# Eyeshield 21 mangaka Yusuke Murata To Launch New Manga



## Animeace (Dec 4, 2011)

Yusuke Murata illustrator of Eyeshield21 has been teasing fans with several pics of his next upcoming manga no word on what it's about or what it will be seriealized in yet but looks amazing anyone else psyched for this.

Pics


----------



## Hatifnatten (Dec 4, 2011)

Finally something new that might took on.


----------



## raphxenon (Dec 4, 2011)

boobs on 1st spoiler pic

i see wat you did thar...


----------



## God Movement (Dec 4, 2011)

Doesn't look too bad.


----------



## KLoWn (Dec 4, 2011)

I loved Eyeshield 21 so this is something im gonna look forward to.


----------



## Animeace (Dec 4, 2011)

Looks medieval setting with some crazy animal hybrids Zebra giraffe.XD Main protagonist looks cool and the girl is sexy wander there going to be like traveling merchants or something.


----------



## dream (Dec 4, 2011)

The concept art seems intriguing, I'll keep an eye out for a release.


----------



## Inugami (Dec 4, 2011)

No, not hyped at all the guy sucks at writing,all his works without Inagaki were crap.

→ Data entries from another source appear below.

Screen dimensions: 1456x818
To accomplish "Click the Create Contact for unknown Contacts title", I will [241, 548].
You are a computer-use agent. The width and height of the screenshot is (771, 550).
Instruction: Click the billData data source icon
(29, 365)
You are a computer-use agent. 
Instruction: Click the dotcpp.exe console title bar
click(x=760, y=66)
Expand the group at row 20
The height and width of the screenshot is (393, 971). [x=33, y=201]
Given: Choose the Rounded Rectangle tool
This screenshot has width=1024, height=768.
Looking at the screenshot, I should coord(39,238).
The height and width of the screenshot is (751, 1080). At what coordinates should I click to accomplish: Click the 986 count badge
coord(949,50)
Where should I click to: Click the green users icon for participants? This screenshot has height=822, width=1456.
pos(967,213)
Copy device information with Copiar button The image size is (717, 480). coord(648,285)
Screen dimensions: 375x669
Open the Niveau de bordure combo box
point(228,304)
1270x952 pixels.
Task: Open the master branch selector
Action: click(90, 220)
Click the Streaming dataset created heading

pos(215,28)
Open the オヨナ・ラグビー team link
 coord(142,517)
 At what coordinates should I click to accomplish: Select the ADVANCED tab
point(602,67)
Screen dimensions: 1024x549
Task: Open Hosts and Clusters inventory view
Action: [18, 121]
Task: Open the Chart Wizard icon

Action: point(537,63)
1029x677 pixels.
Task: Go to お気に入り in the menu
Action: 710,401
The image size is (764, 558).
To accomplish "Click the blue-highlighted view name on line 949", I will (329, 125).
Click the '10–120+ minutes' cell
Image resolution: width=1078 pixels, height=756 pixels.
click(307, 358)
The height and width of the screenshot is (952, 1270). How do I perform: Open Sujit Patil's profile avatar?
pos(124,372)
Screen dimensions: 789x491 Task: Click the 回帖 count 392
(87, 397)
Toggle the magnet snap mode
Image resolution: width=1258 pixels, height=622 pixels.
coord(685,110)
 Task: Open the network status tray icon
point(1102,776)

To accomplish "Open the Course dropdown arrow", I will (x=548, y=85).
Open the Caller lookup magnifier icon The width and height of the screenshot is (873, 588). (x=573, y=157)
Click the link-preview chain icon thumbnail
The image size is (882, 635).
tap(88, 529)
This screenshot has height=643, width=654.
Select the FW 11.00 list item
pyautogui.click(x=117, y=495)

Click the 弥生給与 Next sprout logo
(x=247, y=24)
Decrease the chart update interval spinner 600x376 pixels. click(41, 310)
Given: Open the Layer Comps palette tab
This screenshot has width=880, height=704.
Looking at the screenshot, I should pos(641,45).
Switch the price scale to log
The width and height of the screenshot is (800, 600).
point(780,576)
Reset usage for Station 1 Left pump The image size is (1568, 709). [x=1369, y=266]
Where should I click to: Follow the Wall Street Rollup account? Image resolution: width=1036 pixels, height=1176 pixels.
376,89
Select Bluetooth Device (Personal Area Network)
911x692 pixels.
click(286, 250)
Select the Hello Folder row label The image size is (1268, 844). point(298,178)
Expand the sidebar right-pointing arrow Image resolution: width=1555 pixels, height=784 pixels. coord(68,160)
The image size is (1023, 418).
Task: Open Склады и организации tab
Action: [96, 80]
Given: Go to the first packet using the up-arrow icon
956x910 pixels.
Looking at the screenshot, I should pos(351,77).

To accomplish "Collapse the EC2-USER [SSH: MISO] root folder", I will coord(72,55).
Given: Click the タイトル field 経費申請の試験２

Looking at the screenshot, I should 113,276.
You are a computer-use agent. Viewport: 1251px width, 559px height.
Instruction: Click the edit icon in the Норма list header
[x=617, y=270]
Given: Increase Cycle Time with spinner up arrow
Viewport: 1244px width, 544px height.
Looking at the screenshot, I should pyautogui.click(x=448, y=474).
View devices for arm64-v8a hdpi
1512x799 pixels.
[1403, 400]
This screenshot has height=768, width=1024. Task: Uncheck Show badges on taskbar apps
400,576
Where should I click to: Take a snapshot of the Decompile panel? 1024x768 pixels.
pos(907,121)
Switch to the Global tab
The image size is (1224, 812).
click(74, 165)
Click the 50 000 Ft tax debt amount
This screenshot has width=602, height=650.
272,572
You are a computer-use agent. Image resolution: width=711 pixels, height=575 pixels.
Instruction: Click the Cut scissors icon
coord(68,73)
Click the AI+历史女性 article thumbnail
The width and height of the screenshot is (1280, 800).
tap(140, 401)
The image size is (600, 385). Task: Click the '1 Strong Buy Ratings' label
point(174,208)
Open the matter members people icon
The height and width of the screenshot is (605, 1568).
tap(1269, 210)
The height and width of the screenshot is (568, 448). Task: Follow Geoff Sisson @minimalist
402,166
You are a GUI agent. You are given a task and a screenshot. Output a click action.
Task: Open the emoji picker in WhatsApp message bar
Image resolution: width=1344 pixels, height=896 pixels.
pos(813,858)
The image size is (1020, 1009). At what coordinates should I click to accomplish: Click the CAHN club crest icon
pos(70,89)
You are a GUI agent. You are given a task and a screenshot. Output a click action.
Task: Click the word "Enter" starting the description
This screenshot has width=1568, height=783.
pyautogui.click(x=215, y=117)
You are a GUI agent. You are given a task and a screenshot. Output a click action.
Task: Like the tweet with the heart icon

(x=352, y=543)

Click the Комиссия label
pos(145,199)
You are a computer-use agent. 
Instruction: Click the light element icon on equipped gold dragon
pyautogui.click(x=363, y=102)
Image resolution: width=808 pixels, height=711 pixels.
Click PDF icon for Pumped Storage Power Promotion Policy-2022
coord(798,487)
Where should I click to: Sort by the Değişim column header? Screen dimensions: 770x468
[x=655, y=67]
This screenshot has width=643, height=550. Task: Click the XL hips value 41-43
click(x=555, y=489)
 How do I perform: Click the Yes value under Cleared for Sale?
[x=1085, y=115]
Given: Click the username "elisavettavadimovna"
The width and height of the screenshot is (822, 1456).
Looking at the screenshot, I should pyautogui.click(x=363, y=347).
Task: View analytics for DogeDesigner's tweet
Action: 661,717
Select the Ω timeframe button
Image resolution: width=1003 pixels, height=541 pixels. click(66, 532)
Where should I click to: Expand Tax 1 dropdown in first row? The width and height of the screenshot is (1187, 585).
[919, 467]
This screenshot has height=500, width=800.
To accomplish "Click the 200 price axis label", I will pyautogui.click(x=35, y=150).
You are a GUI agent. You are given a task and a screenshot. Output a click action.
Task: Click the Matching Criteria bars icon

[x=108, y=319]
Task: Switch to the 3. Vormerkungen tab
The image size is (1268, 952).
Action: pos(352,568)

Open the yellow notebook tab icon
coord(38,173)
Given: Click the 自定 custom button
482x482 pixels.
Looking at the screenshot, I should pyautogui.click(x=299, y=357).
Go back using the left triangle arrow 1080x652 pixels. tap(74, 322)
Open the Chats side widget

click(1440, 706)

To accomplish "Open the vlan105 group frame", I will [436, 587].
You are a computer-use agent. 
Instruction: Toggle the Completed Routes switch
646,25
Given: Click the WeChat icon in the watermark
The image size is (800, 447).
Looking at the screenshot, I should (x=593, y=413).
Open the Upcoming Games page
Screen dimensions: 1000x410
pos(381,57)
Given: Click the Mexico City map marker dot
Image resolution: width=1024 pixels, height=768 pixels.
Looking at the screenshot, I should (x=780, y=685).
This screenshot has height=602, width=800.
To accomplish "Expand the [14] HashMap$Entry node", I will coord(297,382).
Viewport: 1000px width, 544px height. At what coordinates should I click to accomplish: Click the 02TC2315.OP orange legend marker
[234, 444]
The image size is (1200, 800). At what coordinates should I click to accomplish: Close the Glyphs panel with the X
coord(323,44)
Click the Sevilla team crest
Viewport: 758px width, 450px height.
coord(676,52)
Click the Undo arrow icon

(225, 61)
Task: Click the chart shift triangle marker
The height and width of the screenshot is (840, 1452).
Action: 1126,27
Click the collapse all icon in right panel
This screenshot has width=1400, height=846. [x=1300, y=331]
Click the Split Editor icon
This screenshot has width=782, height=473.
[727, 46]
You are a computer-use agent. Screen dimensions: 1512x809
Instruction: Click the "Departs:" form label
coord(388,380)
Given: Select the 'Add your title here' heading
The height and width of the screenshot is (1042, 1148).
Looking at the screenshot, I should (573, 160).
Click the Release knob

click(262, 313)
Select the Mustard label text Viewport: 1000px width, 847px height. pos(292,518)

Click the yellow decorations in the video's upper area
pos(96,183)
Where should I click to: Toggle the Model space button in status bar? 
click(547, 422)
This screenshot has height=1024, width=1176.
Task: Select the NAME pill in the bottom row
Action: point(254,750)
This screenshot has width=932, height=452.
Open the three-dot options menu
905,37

but..if Inagaki is involved here, of course I want to read it I loved Eyeshield 21.


----------



## Fleak (Dec 4, 2011)

Looks really interesting. Can't wait for it.


----------



## Blade (Dec 4, 2011)

Seems good. Really.


----------



## Akatora (Dec 4, 2011)

to bad we don't see more B/W pages so we'd have a better estemation of the general art on the avg panels.

the way it look so far I'd expect it going to jump square.
Good art as usual by said mangaka

It looks liek the kind that would be wasted on Shounen Jump.


----------



## PhlegmMaster (Dec 4, 2011)

Looks awesome. Hope the plot is good.


----------



## Pervy Fox (Dec 4, 2011)

Why do these pics make me want to play Chrono Trigger? lol

Anyway looks awesome, it has potential.


----------



## Deathbringerpt (Dec 4, 2011)

Not my favorite art style of the magazine but this guy is easily the best artist of Shonen Jump, no fucking doubt about it.


----------



## hehey (Dec 4, 2011)

The illustrator?, come on man, i wanna hear about what the author is up to...


----------



## xingesealcmst (Dec 4, 2011)

I thought of Chrono trigger too, oddly enough.  If I had to guess, it'd be the knight's gold armor in the 2nd/3rd pic. The design screams of 600 AD soldiers.


----------



## Jay Kay (Dec 4, 2011)

OMG. I'm so freakin' excited about this! Thx so much for the news!
I loved Eyeshield 21 (although I guess Inagaki won't be writing this time?). And the artwork seems as godlike as ever.


----------



## TemplateR (Dec 4, 2011)

Can it be, that this time will the illustrator do this alone ? I mean he doesn?t really need a author to make a great manga, if his idea has a good plot^^


----------



## Aldric (Dec 4, 2011)

Murata's an awesome artist but another medieval fantasy manga sounds boring

I'll definitely check it though


----------



## TemplateR (Dec 4, 2011)

Aldric said:


> Murata's an awesome artist but another medieval fantasy manga sounds boring
> 
> I'll definitely check it though



Why not a medival fantasy manga based on the Story of "Robin Hood" ?


----------



## Akatora (Dec 4, 2011)

Aldric said:


> Murata's an awesome artist but another medieval fantasy manga sounds boring
> 
> I'll definitely check it though




it isn't just Medieval

the dam and the Turret suggest a mix of modernday and medival + fantasy


----------



## Black Superman (Dec 4, 2011)

Extreme artistic limits of an asian man .


----------



## Inugami (Dec 4, 2011)

TemplateR said:


> Can it be, that this time will the illustrator do this alone ? I mean he doesn?t really need a author to make a great manga, if his idea has a good plot^^



I read two of his works alone (were one shots)they were meh, but pretty awesome art, but again who knows and he improved his writing skills.


----------



## Stilzkin (Dec 4, 2011)

The art is really cool but if the story is not there this will still be pretty disappointing.


----------



## MdB (Dec 4, 2011)

That's some impressive draftmanship, although the setting looks a bit too typical for a fantasy series. Either way, I'm interested.


----------



## Hatifnatten (Dec 4, 2011)

Deathbringerpt said:


> Not my favorite art style of the magazine but this guy is easily the best artist of Shonen Jump, no fucking doubt about it.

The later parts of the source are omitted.